I'm just so confused about what to do.

Really, a lot of the issues you are describing are pretty typical - I highly recommend that you look at the stickied posts on the top of this board. Right now, your job is to try to understand and to do the detective work to find out the whys of everything before you get to work on anything. Get some of the books - I think someone has already mentioned The Explosive Child, that and the Complete Guide to Asperger's Syndrome are another good place to start.

I'm sure you are overwhelmed, but remember that what you are seeing is the result of your son being overwhelmed and being totally unable to express it or do anything about it: he can't find a forum and can't even ask questions because he doesn't know how. He's irritable and explosive and frustrated with everything because he has no way of framing or expressing what he wants, even though he knows that what he says has something to do with it.

There was a recent article about a family with a low-functioning autistic teen. The boy had been slapping himself in the face to the point of injury, and his doctors had told the mother his behavior was due to autism and his general aggression. The mother didn't feel right about it and went to other doctors who understood autism better. Turns out, the boy had a severe ear infection and no way to express that he was in intense pain - so slapping himself in the face was the best he could do. Thank goodness he found a doctor willing to look behind the behavior to see what it meant.

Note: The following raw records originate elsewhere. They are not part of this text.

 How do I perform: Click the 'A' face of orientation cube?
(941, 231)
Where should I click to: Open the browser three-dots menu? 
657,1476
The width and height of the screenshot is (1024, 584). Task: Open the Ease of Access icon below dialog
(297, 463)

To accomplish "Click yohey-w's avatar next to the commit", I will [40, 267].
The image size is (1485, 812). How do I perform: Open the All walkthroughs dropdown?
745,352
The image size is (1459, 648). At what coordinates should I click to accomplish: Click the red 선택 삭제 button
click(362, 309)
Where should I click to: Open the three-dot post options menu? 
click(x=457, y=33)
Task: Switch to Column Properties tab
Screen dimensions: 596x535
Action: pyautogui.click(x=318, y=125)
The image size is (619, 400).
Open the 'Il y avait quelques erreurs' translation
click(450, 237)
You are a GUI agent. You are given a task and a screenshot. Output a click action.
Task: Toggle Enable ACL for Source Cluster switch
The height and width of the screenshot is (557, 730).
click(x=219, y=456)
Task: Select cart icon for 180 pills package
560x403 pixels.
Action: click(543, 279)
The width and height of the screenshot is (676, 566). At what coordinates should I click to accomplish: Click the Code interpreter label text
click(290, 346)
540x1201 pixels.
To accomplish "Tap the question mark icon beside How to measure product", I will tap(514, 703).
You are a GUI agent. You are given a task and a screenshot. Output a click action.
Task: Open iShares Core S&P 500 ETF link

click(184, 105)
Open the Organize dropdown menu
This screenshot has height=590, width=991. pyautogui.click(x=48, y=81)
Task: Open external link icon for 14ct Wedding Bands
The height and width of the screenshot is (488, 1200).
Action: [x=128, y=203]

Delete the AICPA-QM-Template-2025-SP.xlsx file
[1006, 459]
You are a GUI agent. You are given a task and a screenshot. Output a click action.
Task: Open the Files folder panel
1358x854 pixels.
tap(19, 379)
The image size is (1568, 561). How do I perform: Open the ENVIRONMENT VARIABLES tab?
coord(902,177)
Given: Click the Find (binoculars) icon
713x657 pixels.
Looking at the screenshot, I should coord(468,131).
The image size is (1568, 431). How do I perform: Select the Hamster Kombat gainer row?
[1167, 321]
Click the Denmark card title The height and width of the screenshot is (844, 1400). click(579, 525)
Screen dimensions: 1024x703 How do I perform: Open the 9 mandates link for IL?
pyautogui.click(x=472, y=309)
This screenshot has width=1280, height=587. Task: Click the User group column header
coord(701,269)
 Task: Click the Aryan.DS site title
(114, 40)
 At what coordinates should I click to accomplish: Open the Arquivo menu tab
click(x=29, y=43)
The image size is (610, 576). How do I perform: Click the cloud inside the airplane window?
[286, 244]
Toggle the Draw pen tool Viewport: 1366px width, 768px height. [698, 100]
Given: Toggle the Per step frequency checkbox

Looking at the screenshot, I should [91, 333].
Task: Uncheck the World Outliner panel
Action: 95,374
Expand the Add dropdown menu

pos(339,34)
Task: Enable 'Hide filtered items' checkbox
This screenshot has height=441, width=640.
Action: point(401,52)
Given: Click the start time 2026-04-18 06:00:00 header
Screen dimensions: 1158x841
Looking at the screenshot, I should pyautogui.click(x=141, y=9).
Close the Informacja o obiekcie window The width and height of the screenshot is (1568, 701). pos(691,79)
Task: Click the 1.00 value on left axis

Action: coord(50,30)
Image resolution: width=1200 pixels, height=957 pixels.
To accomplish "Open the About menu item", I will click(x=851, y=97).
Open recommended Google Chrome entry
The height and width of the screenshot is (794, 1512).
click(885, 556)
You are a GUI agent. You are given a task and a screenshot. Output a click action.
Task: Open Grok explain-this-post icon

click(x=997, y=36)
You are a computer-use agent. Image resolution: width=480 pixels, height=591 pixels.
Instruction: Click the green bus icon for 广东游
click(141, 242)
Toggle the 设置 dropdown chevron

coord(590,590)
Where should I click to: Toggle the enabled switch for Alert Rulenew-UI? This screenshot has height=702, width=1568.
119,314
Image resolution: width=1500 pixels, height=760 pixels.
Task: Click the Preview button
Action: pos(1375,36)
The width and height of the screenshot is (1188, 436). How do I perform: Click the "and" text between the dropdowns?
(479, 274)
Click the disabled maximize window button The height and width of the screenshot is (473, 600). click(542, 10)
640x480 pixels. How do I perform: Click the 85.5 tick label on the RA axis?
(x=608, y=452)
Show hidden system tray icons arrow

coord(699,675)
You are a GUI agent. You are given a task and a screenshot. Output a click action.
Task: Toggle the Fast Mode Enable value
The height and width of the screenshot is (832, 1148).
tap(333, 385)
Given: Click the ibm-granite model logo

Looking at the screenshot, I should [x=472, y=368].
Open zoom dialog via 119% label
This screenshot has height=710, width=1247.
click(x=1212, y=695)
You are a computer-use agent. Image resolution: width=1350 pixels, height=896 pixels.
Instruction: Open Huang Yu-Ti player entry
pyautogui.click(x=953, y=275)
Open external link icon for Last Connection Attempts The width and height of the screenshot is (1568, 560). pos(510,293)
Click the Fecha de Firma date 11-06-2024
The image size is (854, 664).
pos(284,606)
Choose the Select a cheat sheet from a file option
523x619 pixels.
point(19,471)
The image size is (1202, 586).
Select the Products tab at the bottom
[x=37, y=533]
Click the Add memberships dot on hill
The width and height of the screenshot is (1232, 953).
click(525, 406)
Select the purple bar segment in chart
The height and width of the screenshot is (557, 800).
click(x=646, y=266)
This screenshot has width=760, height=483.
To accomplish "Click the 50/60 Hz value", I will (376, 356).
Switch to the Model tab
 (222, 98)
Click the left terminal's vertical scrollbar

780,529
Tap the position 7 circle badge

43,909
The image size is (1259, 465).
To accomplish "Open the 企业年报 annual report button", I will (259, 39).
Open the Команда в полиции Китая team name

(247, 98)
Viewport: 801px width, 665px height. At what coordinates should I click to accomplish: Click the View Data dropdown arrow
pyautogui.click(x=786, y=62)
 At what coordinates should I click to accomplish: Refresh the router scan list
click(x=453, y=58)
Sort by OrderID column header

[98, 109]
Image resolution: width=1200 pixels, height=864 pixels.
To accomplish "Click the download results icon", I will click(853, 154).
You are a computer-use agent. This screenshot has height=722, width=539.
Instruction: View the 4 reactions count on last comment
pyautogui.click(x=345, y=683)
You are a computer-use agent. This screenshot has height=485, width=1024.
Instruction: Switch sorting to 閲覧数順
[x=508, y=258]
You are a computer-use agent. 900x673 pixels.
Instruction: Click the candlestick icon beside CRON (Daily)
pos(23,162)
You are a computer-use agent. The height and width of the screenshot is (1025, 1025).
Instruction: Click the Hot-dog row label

It's no different for a high-functioning child, except that we often grossly overestimate the capabilities of a person on the spectrum when they are able to use language. Your son may have language, but he doesn't know how to use it to explain what is wrong (or probably even that his sense of something "wrong" can be framed in a specific way with language,) and also doesn't know that if he explains you may be able to help him.